Darkness seemed to fall like a blanket. The surrounding jungle became a jumble of strange shadows with shapes suddenly both closer and farther than before. Woodley was still visible, but hard to see. It was gray beyond him, a dark background populated by deep shadows. Something even darker moved. Fast.
“Look out!”
Woodley started to turn, but there was no time to act. Hatcher felt a buffet of air against his face as he raised his weapon, could make out the ink-black shape as it swooped through. The slashing sound of movement whipping through the air, a wet, popping crunch. Something loose bounced off Hatcher’s M4 a split second before a large curve of hair and skin and bone slapped his abdomen. In the dying light, he could make out a nose and eyeless lid as the piece of skull slid like a broken saucer off his boot. By the time he raised his eyes, he couldn’t make out anything else but shades of ebony beneath a slate sky.

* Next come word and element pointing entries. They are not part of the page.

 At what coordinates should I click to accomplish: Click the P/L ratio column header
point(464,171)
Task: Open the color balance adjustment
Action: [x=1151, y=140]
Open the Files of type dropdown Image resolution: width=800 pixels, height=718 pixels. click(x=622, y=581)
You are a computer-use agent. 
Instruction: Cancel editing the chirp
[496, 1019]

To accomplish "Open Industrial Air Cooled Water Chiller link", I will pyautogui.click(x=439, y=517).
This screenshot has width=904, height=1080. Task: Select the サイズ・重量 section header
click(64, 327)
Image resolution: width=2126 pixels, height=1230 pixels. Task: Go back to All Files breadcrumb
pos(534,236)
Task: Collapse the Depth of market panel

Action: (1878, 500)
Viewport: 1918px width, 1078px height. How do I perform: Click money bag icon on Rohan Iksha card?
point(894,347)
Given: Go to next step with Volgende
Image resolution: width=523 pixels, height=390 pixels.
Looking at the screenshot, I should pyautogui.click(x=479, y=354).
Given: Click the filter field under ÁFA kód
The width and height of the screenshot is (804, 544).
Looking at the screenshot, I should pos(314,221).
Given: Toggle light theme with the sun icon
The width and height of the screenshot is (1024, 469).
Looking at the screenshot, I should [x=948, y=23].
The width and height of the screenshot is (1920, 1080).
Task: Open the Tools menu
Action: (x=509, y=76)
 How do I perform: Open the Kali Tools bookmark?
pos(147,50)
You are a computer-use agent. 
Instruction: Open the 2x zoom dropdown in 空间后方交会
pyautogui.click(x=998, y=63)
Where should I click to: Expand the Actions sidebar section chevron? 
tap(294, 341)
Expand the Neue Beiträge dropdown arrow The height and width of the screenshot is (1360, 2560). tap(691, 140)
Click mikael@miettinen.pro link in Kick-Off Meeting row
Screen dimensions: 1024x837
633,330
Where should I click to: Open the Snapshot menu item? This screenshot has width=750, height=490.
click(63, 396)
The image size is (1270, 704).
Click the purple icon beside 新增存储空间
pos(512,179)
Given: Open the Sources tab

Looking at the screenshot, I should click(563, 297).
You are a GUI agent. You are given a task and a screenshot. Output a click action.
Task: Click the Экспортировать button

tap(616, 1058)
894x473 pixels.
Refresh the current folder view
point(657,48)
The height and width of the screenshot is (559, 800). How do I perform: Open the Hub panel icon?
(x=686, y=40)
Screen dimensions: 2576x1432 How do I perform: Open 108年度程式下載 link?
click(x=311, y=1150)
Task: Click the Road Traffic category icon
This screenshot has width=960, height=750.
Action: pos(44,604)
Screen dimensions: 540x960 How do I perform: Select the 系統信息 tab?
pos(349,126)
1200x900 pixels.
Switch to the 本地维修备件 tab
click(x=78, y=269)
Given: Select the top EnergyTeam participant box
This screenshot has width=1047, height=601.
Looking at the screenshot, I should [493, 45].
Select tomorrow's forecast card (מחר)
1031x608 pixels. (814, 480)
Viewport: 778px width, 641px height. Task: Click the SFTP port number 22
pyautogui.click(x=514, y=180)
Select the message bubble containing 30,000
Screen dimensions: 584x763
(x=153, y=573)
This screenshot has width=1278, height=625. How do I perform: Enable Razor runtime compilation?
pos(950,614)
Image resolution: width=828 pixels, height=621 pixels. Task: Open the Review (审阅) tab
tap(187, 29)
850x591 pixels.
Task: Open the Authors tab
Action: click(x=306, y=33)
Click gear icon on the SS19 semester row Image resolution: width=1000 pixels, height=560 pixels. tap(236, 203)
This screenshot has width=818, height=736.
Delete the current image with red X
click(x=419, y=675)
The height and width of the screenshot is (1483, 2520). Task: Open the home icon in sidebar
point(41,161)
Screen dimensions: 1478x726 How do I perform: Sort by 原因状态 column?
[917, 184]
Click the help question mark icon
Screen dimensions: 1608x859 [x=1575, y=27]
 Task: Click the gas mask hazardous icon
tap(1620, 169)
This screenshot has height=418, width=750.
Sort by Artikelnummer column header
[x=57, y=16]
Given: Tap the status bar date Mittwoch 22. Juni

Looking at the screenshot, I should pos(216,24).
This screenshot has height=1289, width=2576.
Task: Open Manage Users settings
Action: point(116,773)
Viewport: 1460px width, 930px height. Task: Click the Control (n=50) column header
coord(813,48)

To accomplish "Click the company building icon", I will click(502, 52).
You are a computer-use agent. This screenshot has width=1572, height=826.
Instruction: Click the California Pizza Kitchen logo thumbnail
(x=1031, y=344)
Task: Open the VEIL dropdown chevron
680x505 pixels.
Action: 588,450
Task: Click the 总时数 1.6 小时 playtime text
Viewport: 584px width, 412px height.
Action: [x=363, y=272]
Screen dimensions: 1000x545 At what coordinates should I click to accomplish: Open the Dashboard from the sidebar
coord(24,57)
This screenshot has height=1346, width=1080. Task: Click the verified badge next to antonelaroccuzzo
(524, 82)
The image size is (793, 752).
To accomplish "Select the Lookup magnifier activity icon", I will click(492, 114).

Ivy scrambled to take aim. The air swirled and something cut and fanned just feet above them.
“Jesus, Mary and Joseph,” Ivy said. “It’s like, it’s like… Hatcher! You gotta see this thing! Oh my God!”
Hatcher wasn’t sure what the man could be seeing that they hadn’t already got an eyeful of, but he didn’t have time to ponder it. He could make out Woodley’s NVDs on the ground in front of him from the glow and picked them up. A dull, greenish light shone in the view side of the lens. He pulled them over his head, groping the sides with his fingers and fiddling with the sliding controls until the area around him seemed in focus. These were high quality. Not the best he’d ever tried, but good enough.